Kero Kero Bonito, “Civilisation II”

Kero Kero Bonito
Civilisation II

Listening to the work of certain artists scratches the pandemic-induced itch to dash to the club and dance with strangers—Kero Kero Bonito is one of them. The London-based art-pop band’s most recent EP, Civilisation II—a sequel to their preceding Civilisation I EP, which came out in September 2019—bursts with pent-up energy. The trio, consisting of Sarah Midori Perry (Sarah Bonito), Gus Lobban, and Jamie Bulled are known for their genre-bending sound that mixes J-pop, video-game-esque effects, and silky, youthful vocals. Like Civilisation I, the three-track EP was entirely produced and recorded in Lobban’s bedroom, and, as stated by Polyvinyl Records, each song progresses through the different tenses of past, present, and future.

The EP opens with “The Princess and the Clock,” a colorful and fast-paced song that, according to the band, details the kidnapping, imprisonment, and idolization of a young explorer who dreams of escape. The song was written pre-COVID, but its themes of isolation remain as relevant as ever. The track is also accompanied by a beautifully animated video illustrated by Dan W. Jacobs, which delicately unfolds the fictional story in a visual format. Right from the EP’s get-go, it’s clear the trio is unafraid to continuously push creative boundaries, whether it’s through relying only on vintage hardware to produce experimental synth sounds or crafting an enticing fairytale world out of thin air. 

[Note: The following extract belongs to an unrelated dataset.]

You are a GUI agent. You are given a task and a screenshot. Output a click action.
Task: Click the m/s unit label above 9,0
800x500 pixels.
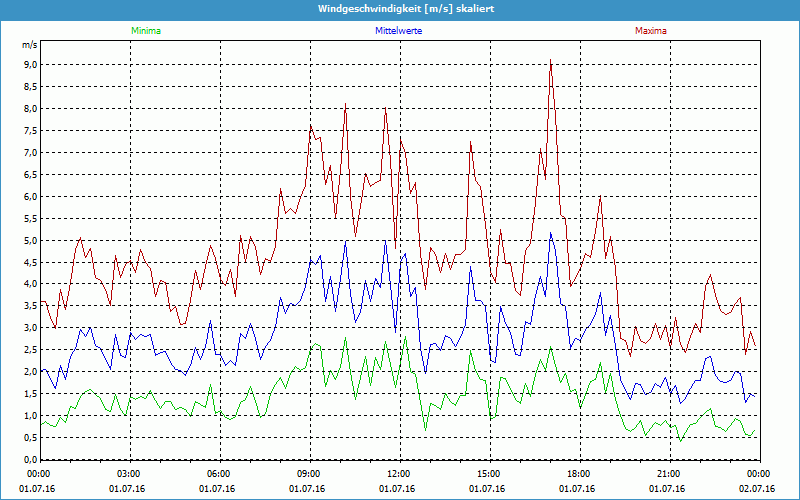click(x=29, y=46)
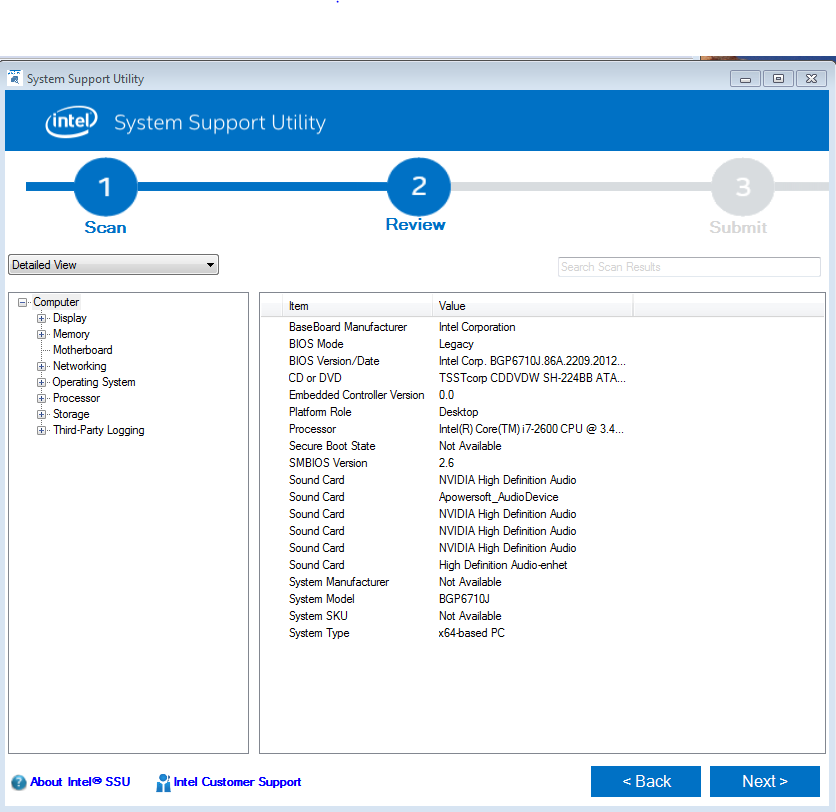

On the contrary, “21/04/20” diverges from fiction and maintains a grip on the present, as it references a specific day in lockdown. Although not as explosive as “The Princess and the Clock,” “21/04/20” highlights Sarah Perry’s dreamy vocals, as she melodically brings to life details of flowers in bloom and conversations with friends. It’s a smooth intermediary between the first track’s upbeat rhythms and the more rhythmic and lengthy concluding song.

The EP closes out with the seven-minute “Well Rested,” which is a remix of the longest song they’ve ever written, “Rest Stop” from their second studio album, Time ’n’ Place. As the EP’s finale, “Well Rested” plays temporally with futuristic concepts, as the track alludes to ideas of resurrection, as well as the ambiguity of morality. It ties the EP together as the song that integrates varying beats, drum-like taps, as well as the space-y and electric sounds that are woven throughout the album. 

Kero Kero Bonito’s three-track EP comes at the perfect time, acting as a reminder of the blooming spring and a beacon of hope for a sunnier summer to come. The alt-pop trio’s youthful energy was certainly not lost through quarantine, as their refreshing Civilisation II EP solidifies the band’s unmatched eclectic and youthful spirit.